See also Salazar-Calderon v. Presidio Valley Farmers Ass'n, 765 F.2d 1334, 1351 (5th Cir. 1985) ("putative class members may [not] piggy-back one class action onto another and thus toll the statute of limitations indefinitely"); Reed v. State Farm Mut. Auto. Ins. Co., 2008 WL 2475130 (D.Colo. No. 07-CV-02123-REB-KLM, June 17, 2008) (unpublished order) (class action tolling rule does not allow the filing of a subsequent class action when certification of a class has been denied in an earlier suit), rev'd on other grounds, 324 Fed.Appx. 717 (10th Cir. 2009); Smith v. Cutter Biological, 770 So.2d 392, 410 (La.Ct.App. 2000) ("Plaintiffs may not stack one class action on top of another and continue to toll the statute of limitations indefinitely.") (quoting Basch v. Ground Round, Inc., 139 F.3d 6, 10 (1st Cir. 1998)).

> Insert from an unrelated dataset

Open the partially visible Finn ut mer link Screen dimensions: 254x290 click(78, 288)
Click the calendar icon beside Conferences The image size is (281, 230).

We have determined, as a matter of law, that Jackson's claim accrued on March 28, 2002 — a date before class certification was denied in French. Thus, Jackson was a putative member of the class in French and, as such, she was entitled to have her limitations period tolled during French but not during Hicks.
We would reach the same conclusion even if we used the May 9, 2003 accrual date identified by the trial court. The analysis would differ only in that Jackson's limitations period would have been tolled during Marshall, not French.
Because the limitations period was not tolled during the pendency of the Hicks case, we conclude that Jackson's contract claim was untimely filed and, consequently, that the trial court properly entered JNOV on that claim.
The judgment is affirmed.
Sitting by assignment of the Chief Justice under provisions of Colo. Const. art. VI, § 5( 3), and § 24-51-1105, C.R.S. 2010.